One needs to ascertain the reason of resorting to such tactics by India and ask, two pertinent questions – why now? and why this case? The answer lies partly in India’s internal landscape, where political pressure, economic vulnerabilities, and growing dissent are being managed through externalised blame. When the domestic narrative is collapsing, on unemployment, communal violence, and rural distress, resurrecting the specter of Pakistani terror offers a time-tested distraction.
Moreover, with India eager to reassert its regional dominance and bolster its security credentials ahead of elections or diplomatic engagements, a high-profile “confession” ticks every box. What’s equally concerning is the muted response of the international community.
The same democratic governments that demand due process and human rights at home appear willing to look the other way when India flouts both. Selective outrage, it seems, is the cost of doing business with a strategic partner. However, silence is complicity, especially when justice systems are weaponized, and truth is bent to serve nationalistic ends. If international norms are to mean anything, they must apply universally, not just when politically convenient.
The Tahawwur Rana case, like the Afzal Guru episode before it, is not an isolated aberration. It reflects a well-worn and practiced pattern of Indian state conduct, one defined by habitual economy of truth, deceit, evidence fabrication, coercive confessions, and the strategic misuse of media and courts. The Indian state apparatus has perfected the art of turning unverified allegations into public verdicts, blurring the line between truth and propaganda with dangerous precision. This habitual distortion becomes even more glaring when viewed against the case of Commander Kulbhushan Jadhav, an actual serving officer of the Indian Navy, operating under the alias Mubarak Hussain Patel, who was apprehended inside Pakistan’s territory.

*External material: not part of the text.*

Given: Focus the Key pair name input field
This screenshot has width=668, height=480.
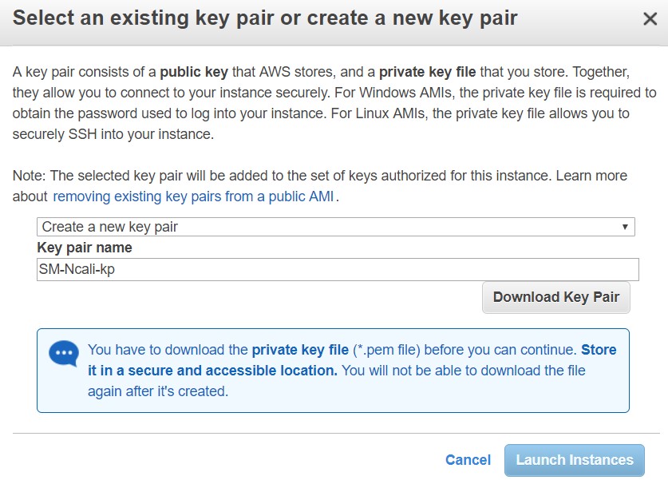Looking at the screenshot, I should coord(338,269).
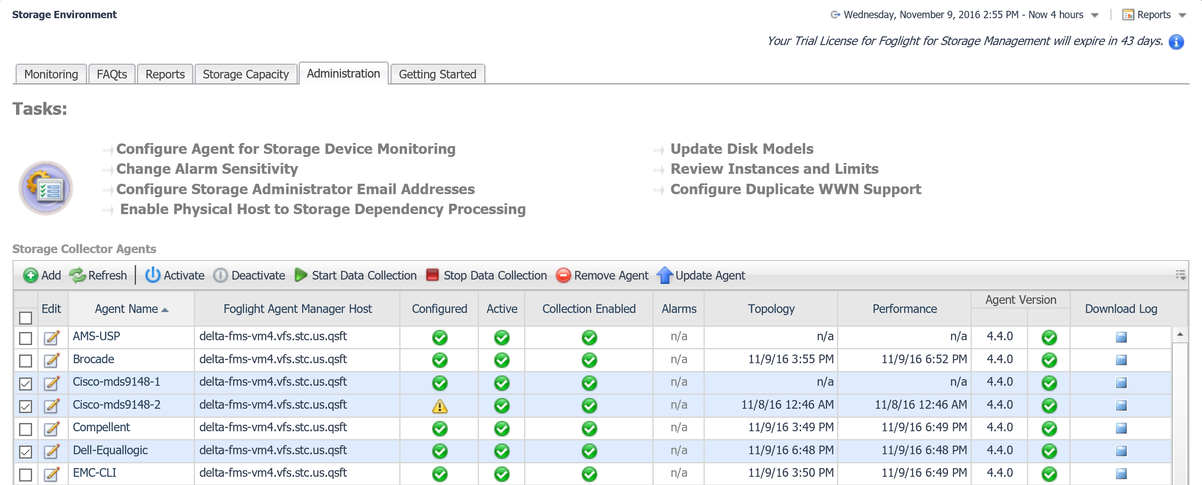
Task: Edit the Brocade agent with pencil icon
Action: 52,360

Kulbhushan was not a retired official or a diasporic businessman like Rana, he was a functioning asset of Indian intelligence, with direct undeniable ties to RAW and the National Security Adviser’s office, managing subversive operations in Balochistan and coordinating with terrorist proxies like the Balochistan Liberation Army (BLA). Unlike the shadowy allegations, India throws at civilians, Kulbhushan’s case presented hard evidence, recovered documents, video confession, and human intelligence, all pointing to state-sponsored terrorism by India on Pakistani soil. That is not conjecture, that is an act of war and yet, even as India continues to demand global sympathy over self-staged spectacles like Rana’s “confession,” it refuses to account for its own military officer caught red-handed conducting terrorism abroad. The hypocrisy is staggering, and if India insists on playing this game of falsohood, the least it can do is uphold a respectable standard of absurdity.
Lastly, India’s selective memory is deeply suspicious. The handling of the event of Taj Hotel attacks of 26/11, particularly the on-the-spot death of ATS Chief Hemant Karkare, remains an enduring mystery. Karkare had unearthed dangerous links between Hindutva terror cells and domestic attacks, and his sudden death during the Mumbai siege, conveniently removed a threat, not to national security, but to the internal contradictions of the glaring falsehood of Indian Security Narrative.